▶ INPUT FOR THIS TASK
+ + +

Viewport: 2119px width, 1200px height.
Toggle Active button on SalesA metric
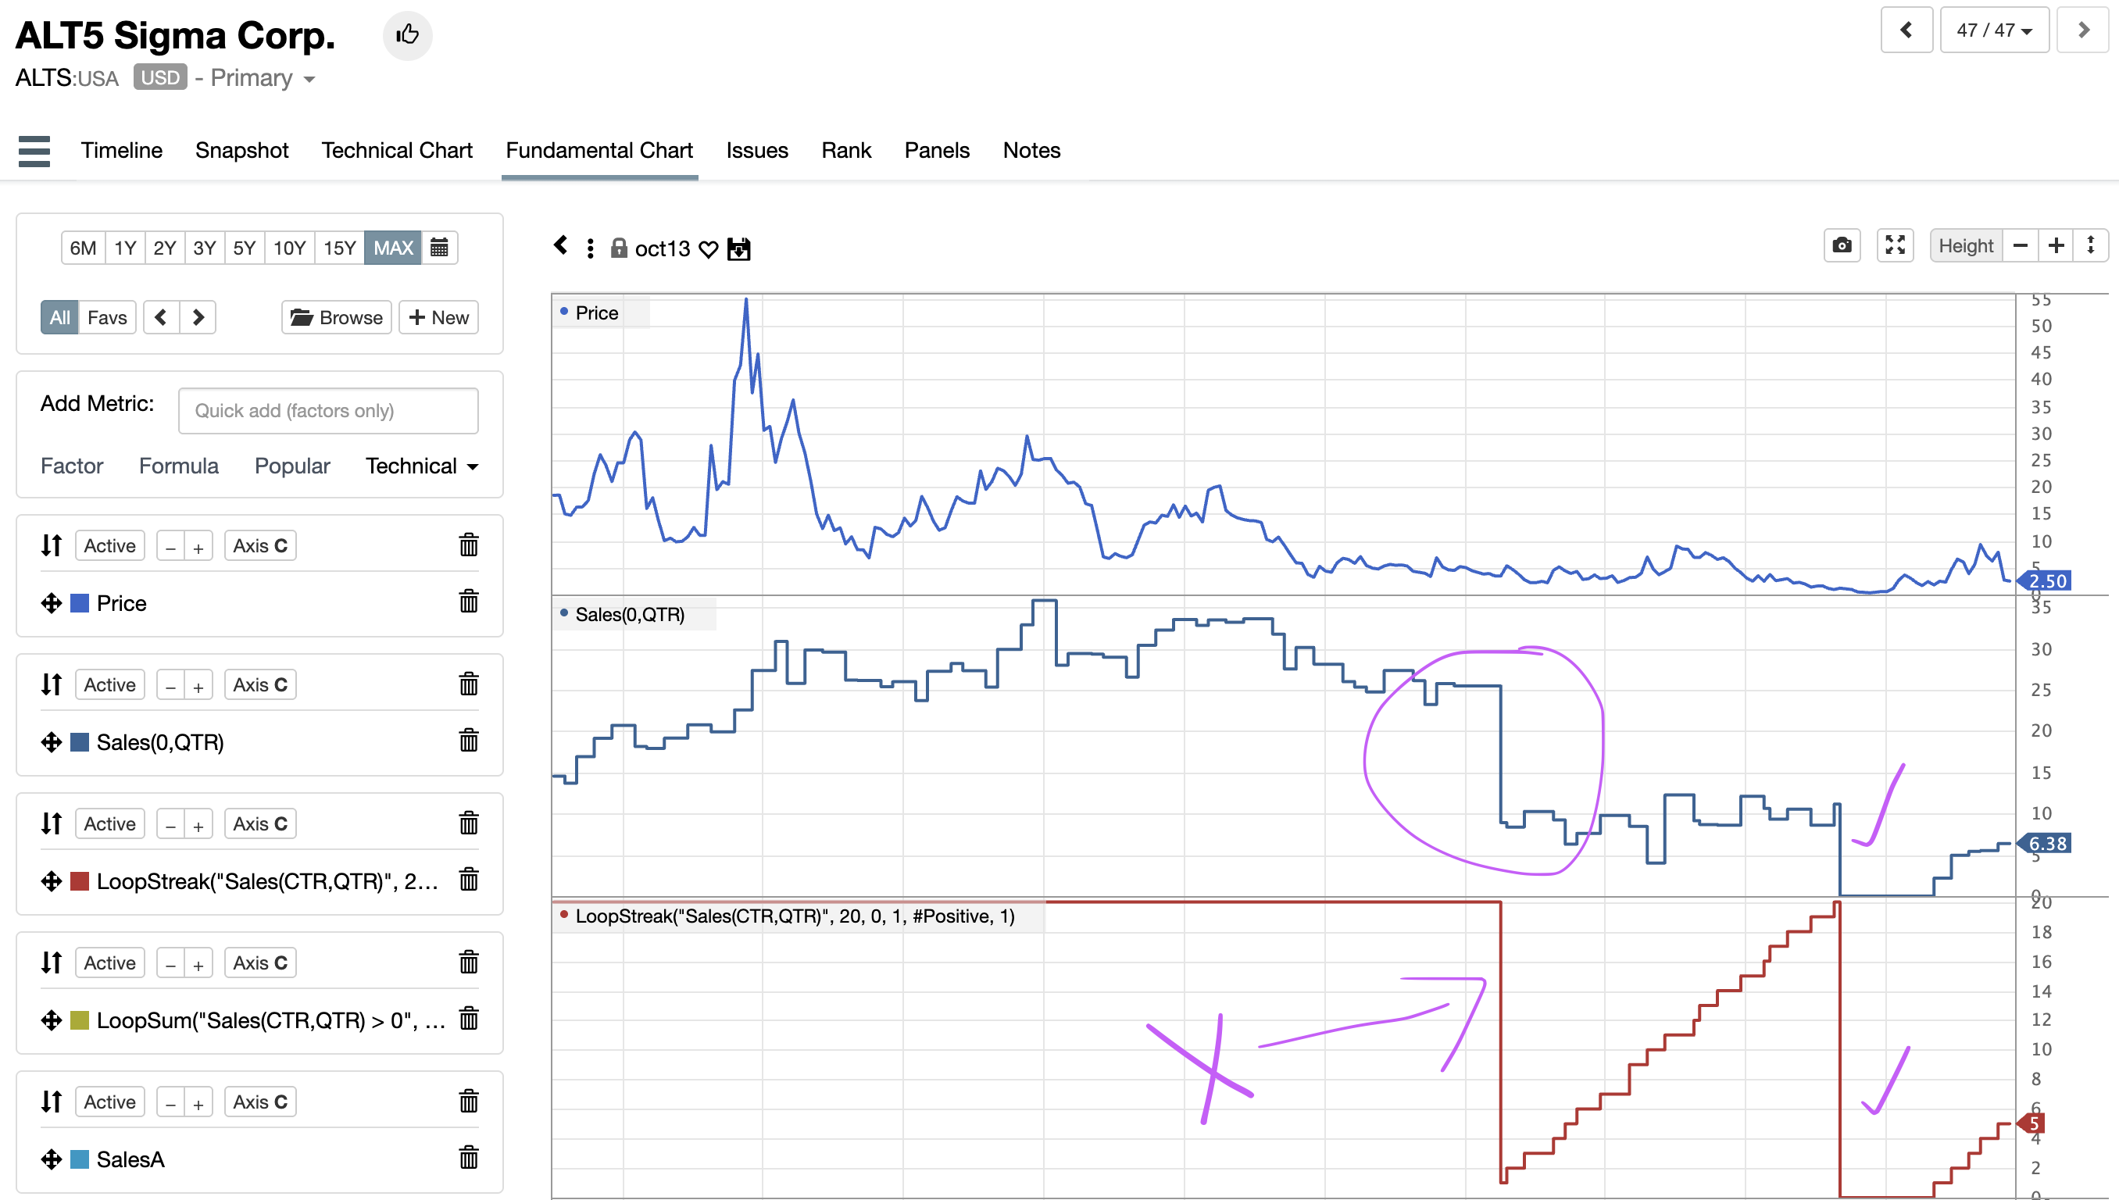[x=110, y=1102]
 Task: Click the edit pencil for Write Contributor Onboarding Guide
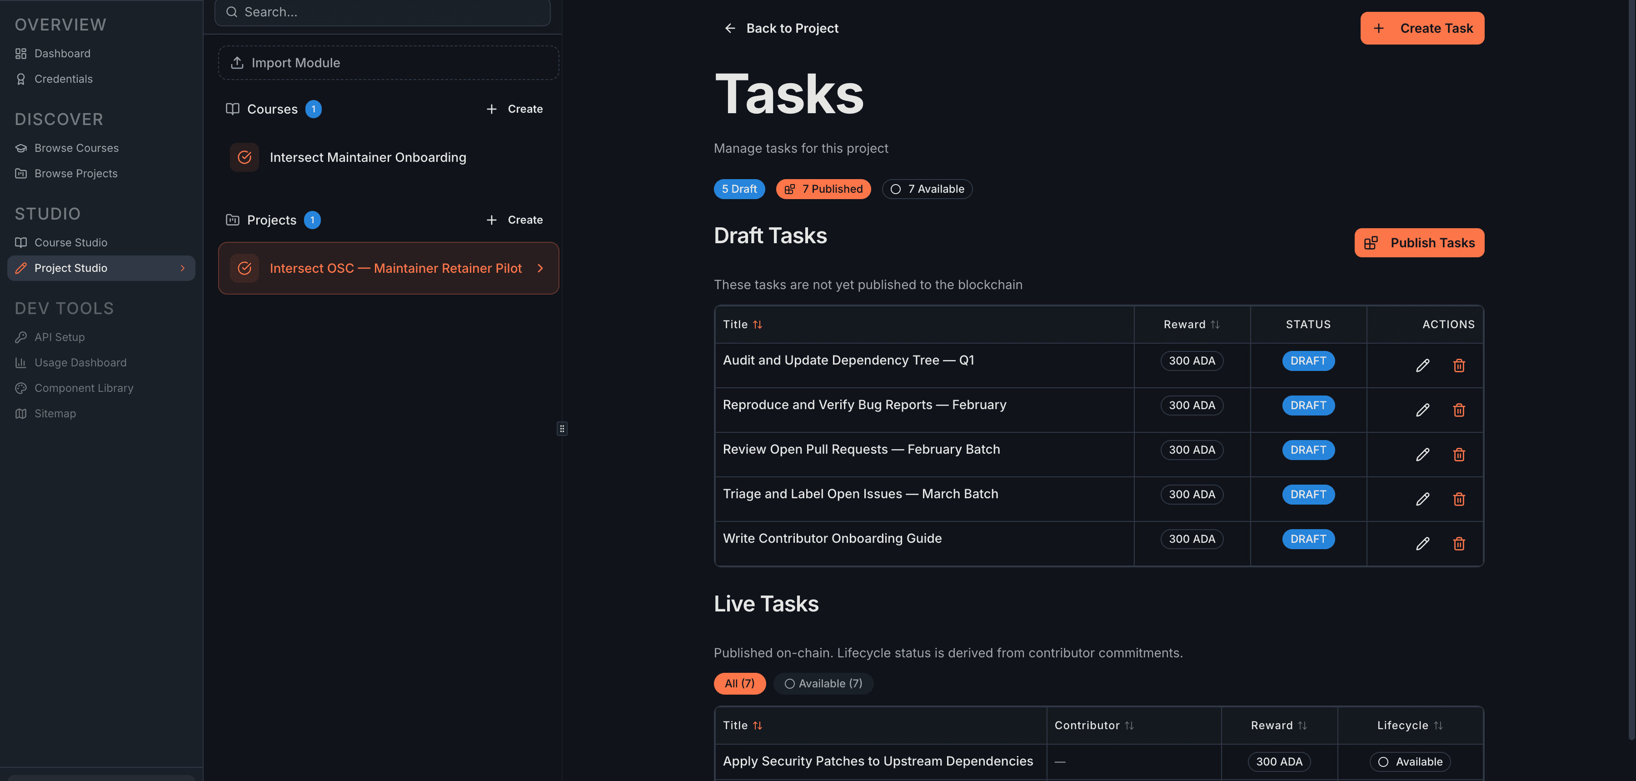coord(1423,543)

+ + +

▶ WRITTEN INSTRUCTION
Pick out each line in the items above that contains the word "Viewport", and copy those lines.

▶ SOLUTION FOR THIS PROBLEM
Viewport: 2119px width, 1200px height.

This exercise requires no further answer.